# [SHORT EXERCISE]
Count the lines in the entries below that contain the string "screenshot", and reply with only that number.

----- MATERIAL TO PROCESS

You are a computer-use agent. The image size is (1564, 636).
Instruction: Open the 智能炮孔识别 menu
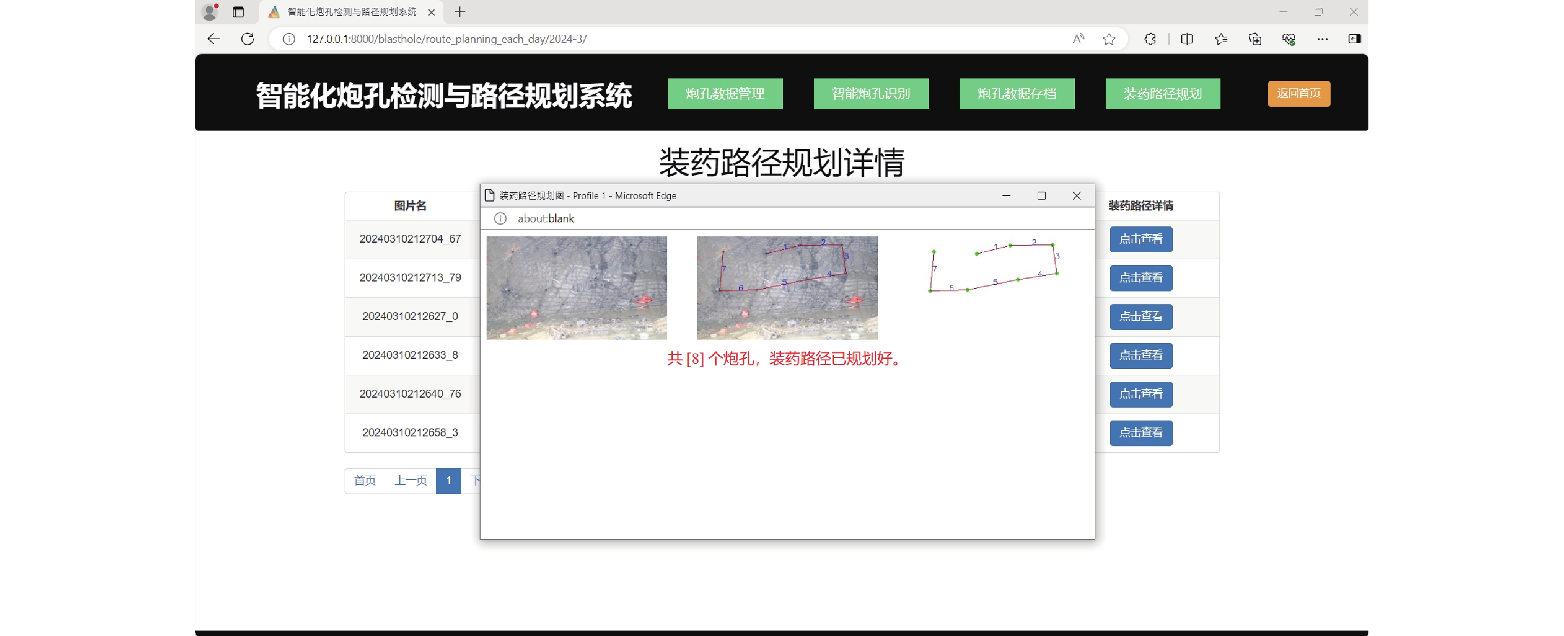point(871,93)
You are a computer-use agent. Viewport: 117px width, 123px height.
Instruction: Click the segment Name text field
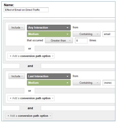tap(26, 10)
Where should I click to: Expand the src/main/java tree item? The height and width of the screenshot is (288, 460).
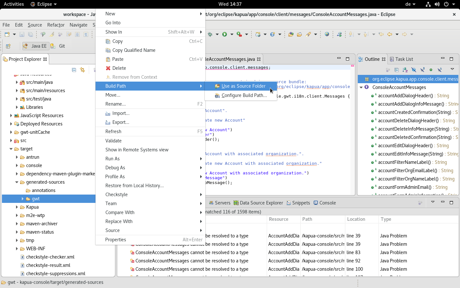pos(17,82)
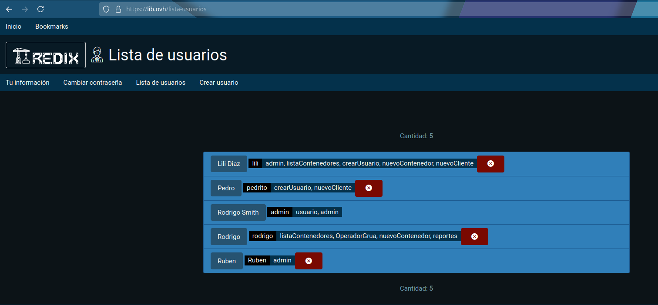Open the Tu información tab
The height and width of the screenshot is (305, 658).
pyautogui.click(x=27, y=83)
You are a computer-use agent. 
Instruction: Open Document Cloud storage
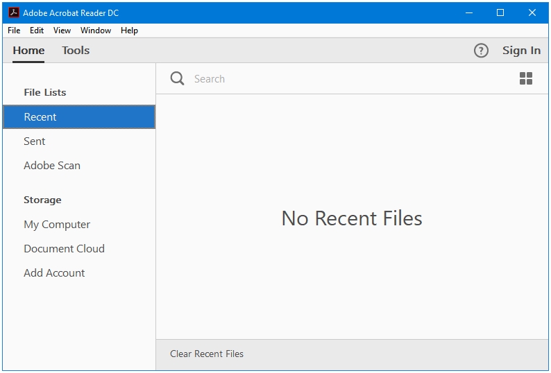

----------

# [FINISHED ANSWER]
2